Data listing.
════════════════
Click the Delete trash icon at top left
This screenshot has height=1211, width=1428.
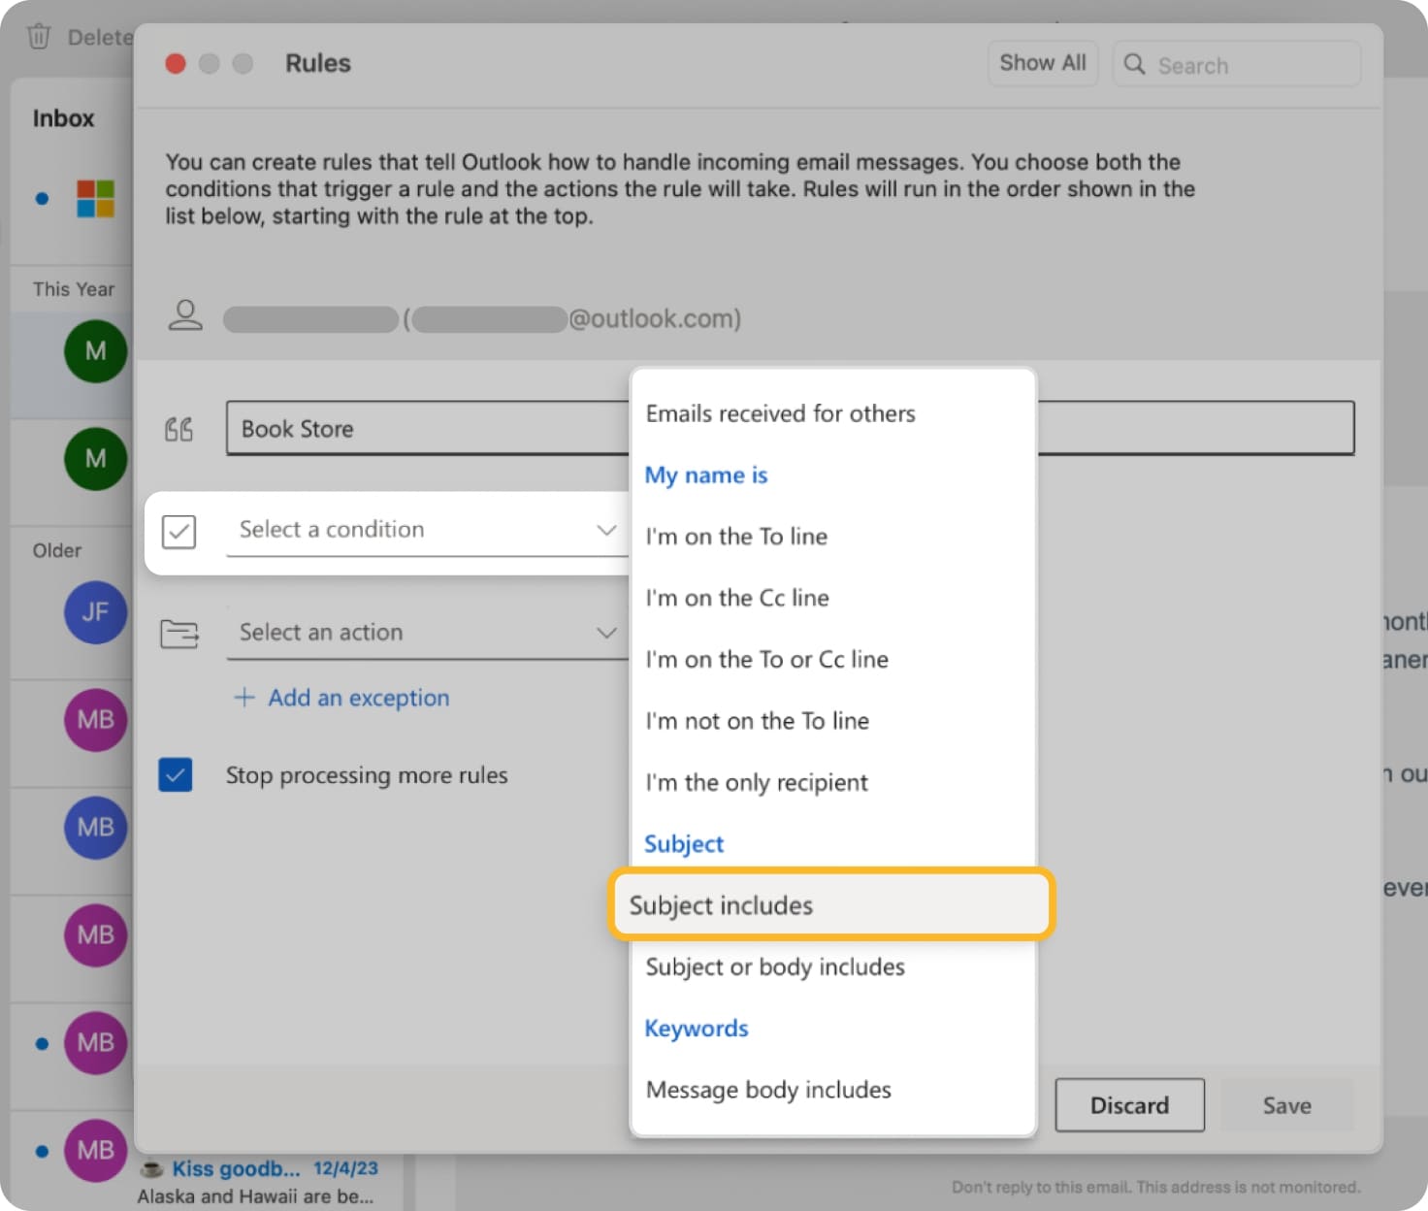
════════════════
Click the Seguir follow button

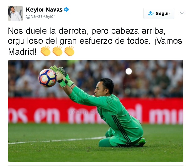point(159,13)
════════════════
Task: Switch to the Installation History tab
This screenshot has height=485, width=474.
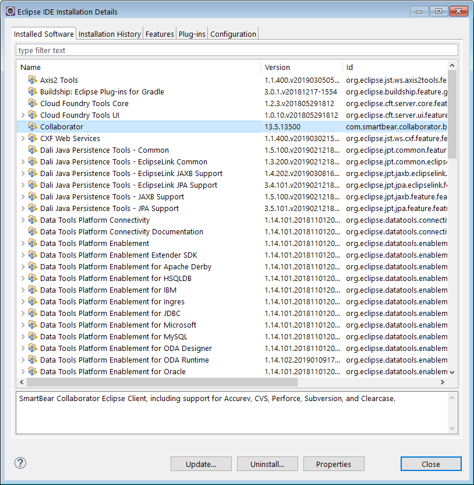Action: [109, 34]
════════════════
Above are some records; copy exactly the lines from the one with "Click the Delete trash icon at top left" through the one with "This screenshot has height=1211, width=1428.", both included, and no others.

Completed exercise.
Click the Delete trash icon at top left
This screenshot has height=1211, width=1428.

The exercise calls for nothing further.